Faced with an aborted 2020 touring season, Hallahan was left with an obvious dilemma: what to do. Triggered by the popularity of online streaming performances many artists turned to during the early stages of the pandemic, he received an offer with some meat to it - specifically some Roasted Spatchcocked Chicken. Mushroom Risotto and Reverse Sear Ribeye. Those were three of the dishes the drummer prepared as he turned his pandemic inactivity into an online cooking show.
“I have had a parallel path of food and music my whole life. Music took the spotlight, but I’ve always had an equal passion for food and hospitality. I just like bringing people together. That’s basically what it boils down to. That’s what I was put on this earth to do.
“While we were locked down, there were all of these streaming performance-based subscription things that you could do where people could watch a concert by their favorite artist playing in their living room. I got approached about doing something with drums, but I was like, ‘Nobody wants to watch to me play drums for 90 minutes for three sessions.’ So we went looking for another option. They said, ‘We know you love to cook. Why don’t you give a cooking show a shot?’ I always wanted to have my own cooking show because it looked like so much fun, so I put together a little three-part series.”

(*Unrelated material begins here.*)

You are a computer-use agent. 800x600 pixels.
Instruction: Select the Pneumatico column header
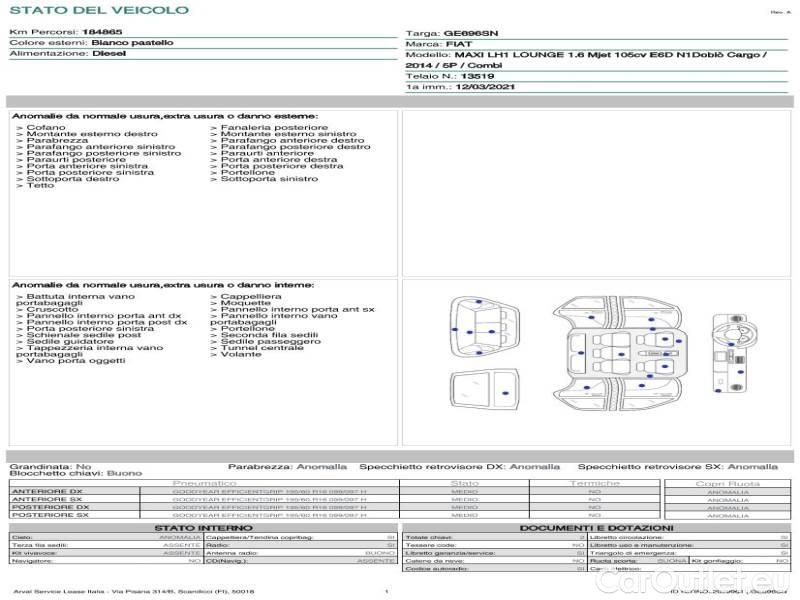(x=210, y=483)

With considerable restaurant experience behind him (he was formerly co-owner of Louisville’s popular Butchertown Grocery), “In the Kitchen with Patrick Hallahan” hit cyberspace for three streaming episodes last winter.

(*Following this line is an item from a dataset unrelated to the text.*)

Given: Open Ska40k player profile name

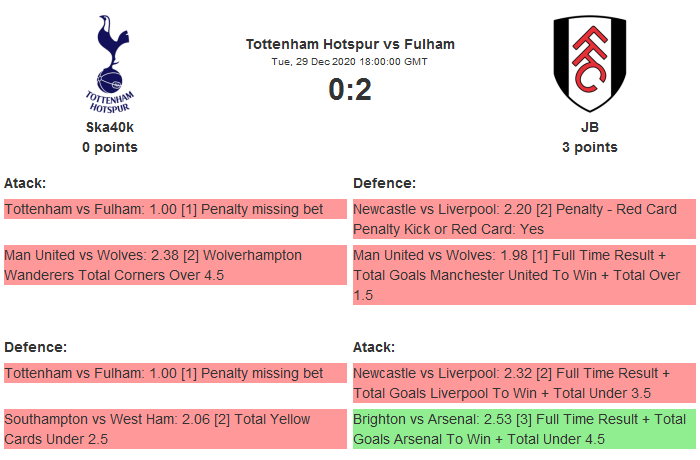Looking at the screenshot, I should (110, 127).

“It was a lot of fun and a lot of work - a huge learning curve, and I’m looking to do more. We’re actually in the discussion phase right now about what to do next. So, yeah, it was just another creative outlet. I needed to do something. All this energy doesn’t go anywhere when you lock it down. You’ve got to do something with it.”

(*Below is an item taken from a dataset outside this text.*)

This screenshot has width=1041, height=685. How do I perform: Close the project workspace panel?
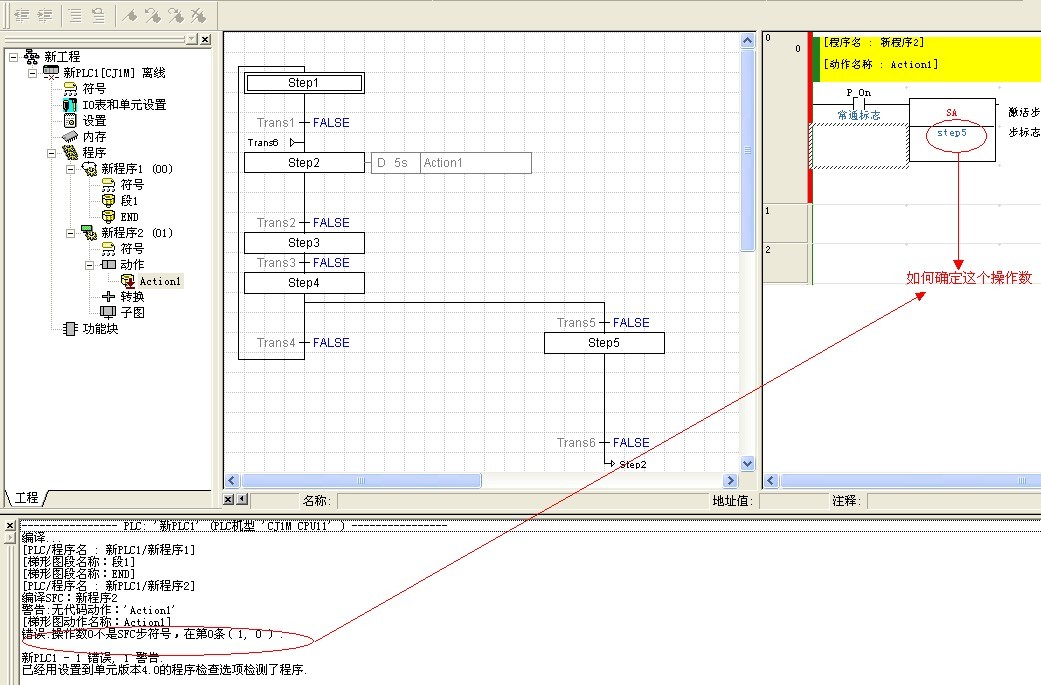204,39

With the pandemic somewhat at bay (at least, for now), Hallahan is back on the road for his first extended tour with My Morning Jacket in five years. Railbird will serve the second stop. The band hasn’t played in Lexington since a concert at the University of Kentucky’s Memorial Coliseum a full decade ago.
“Lexington is kind of where it all started for the band,” Hallahan said. “Jim was at UK when he started writing his first demos. So technically, we’re a Lexington band, as well.
“We were all friends from grade school on. Jim was living there in a house on Marquis and Euclid. I didn’t live there, but I was sure out there a bunch. Several of us had this practice spot out in Jessamine County, out Nicholasville Road. I would go to school at U of L, finish working at a restaurant at 10 p.m. and then drive all the way to Jessamine County. I’d play until 3 a.m., get a couple of hours sleep and then drive back to make my morning classes at U of L. There’s a lot of Lexington-area synergy within our band. It will be nice to be back there.”
Railbird 2021 will be held Aug 28-29 at Keeneland. The entire event is sold out. For information on COVID-19 related admission guidelines, and parking and shuttle services, go to railbirdfest.com.